Kicking Technique

Discussion in 'Sikaran' started by ChrisS, Jan 26, 2007.

  1. ChrisS

    ChrisS Junior Member

    One of the things I've come to truly appreciate about Sikaran is the the way that the hips are utilized to provide power, strength, speed, and take stress off the knee when throwing a kick. One of the big differences between Sikaran kicking and Tae Kwon Do kicking (this is not a shot against TKD in any way, merely an observation of my own) is that Sikaran doesn't place as much emphasis on snapping the knee for a snap kick, thus saving the joint some grief. While our kicks like the roundhouse and side kick have snap to them, using the hips to push and control the kicks is always present. I've found that very little speed is lost when I add thrust into a side kick, rather than only snapping my knee. Also, building strength in this area creates a very solid foundation -- an important thing for someone who is kick-oriented. In an art known for its kicks, it seems like being able to use the hips to "juice" any kick is a necessity.

    Any thoughts from other Sikaran practitioners or other kickers? I'm curious how fundamental the hips are to others.
  2. arnisador

    arnisador Active Member

    Does this mean you don't use snap kicks at all, or just very sparingly?
  3. ChrisS

    ChrisS Junior Member

    Pure snap kicks very sparingly. There is snap to all kicks, we just ensure that the hips and body are behind the kick, not only the knee. This better distributes stress and keeps it away from the joint.
  4. arnisador

    arnisador Active Member

    So many arts do not take into account long term health effects.
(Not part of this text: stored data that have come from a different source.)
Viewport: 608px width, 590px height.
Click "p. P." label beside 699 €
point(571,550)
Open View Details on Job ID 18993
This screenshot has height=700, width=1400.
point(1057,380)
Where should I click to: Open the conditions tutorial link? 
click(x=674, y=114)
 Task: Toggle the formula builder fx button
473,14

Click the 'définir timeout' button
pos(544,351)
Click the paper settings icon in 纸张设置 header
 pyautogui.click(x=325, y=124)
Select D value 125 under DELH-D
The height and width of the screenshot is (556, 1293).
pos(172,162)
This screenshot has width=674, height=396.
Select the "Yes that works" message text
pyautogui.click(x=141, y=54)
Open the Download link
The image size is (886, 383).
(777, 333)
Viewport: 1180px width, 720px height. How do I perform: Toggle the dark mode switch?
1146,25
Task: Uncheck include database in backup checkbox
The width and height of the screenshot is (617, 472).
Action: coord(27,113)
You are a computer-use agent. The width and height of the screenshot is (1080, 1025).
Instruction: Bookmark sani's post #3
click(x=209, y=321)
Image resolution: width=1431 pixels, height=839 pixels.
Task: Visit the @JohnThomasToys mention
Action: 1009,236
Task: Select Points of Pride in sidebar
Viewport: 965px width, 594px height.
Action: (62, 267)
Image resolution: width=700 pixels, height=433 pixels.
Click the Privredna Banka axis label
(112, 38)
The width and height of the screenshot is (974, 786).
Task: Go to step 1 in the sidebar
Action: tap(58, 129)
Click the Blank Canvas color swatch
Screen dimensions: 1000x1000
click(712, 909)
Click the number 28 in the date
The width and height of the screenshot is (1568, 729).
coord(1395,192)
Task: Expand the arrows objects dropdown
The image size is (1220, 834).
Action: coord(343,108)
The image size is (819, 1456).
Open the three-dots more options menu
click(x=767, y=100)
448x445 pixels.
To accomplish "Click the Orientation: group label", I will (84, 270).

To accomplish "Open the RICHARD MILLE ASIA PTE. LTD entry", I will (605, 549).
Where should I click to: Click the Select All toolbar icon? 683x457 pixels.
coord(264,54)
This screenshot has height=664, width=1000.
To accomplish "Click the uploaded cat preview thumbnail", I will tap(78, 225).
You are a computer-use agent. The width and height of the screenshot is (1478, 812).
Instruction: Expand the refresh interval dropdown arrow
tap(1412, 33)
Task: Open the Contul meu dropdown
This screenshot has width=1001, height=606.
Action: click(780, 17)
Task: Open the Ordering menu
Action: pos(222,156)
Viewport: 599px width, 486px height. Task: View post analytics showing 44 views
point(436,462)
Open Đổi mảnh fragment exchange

I sometimes feel that some arts are more likely to hurt your health than to save your life in combat!
  5. Sheldon Bedell

    Sheldon Bedell New Member

    I also was taught to use the thighs/hips more than the knees.
  6. kindred

    kindred New Member

    In lethwei the same principle of POWER kicks is applied as in power drives through the legs or mid kicks through the body ,, the leg stays straight and the power comes from the body and the hips as you are visualizing kicking through the opponent and breaking them ,, are there any videos on your art it sounds very intersting like a mix of kickboxiing ,kyusho jutsu or dim mak and sticks
  7. Wayuk-Oyaak

    Wayuk-Oyaak New Member

    Sparred a sikaran practitioner as a way of exchanging ideas (more like looking what other systems can give). For over years of doing HKD one can see the difference between Sikaran and HKD. The kicks that developed by KMAers more are chambering - try imagining upper leg up and then the foot just snaps quicker – health risks on joints later in age. Then more hip throw - twisting the body onto the side. Sikaran guys have a different approach but there are a lot of similarities. Depends on who or how the kick delivered or thrown in. Some KMAers use their kicking abilities like a big log striking onto the opponents' body. Imagine Jackie Chan's kicks, snaps quicker but the chambering of the kicks still there. Hoping someday it will not lead to any arthritic issues. Just my 2¢ worth. :)
  8. BushidoFMA

    BushidoFMA New Member

  9. arnisador

    arnisador Active Member

    Neat! There are several other clips there, including this one that reminds me of capoeira.

    I see from the small kicking target that accuracy is prized in this art!
  10. mkriii

    mkriii New Member

    As for the roundhouse (rear leg) kick I don't put much snap in it, i put a little bit. I find that if I can get a good pivot on that base leg and put my weight into the kick instead of consentrating on snapping the kick I can get just as much speed and power. I think though honestly, I might loose a little speed but not much. I think by putting more of my body weight into the kick instead of more snap it might slow me down a little but not enough to really make a difference. I'd rather have the power in the kick than a lightning fast kick with no power behind it. Getting hit with a kick with no power all thats going to do is piss someone off.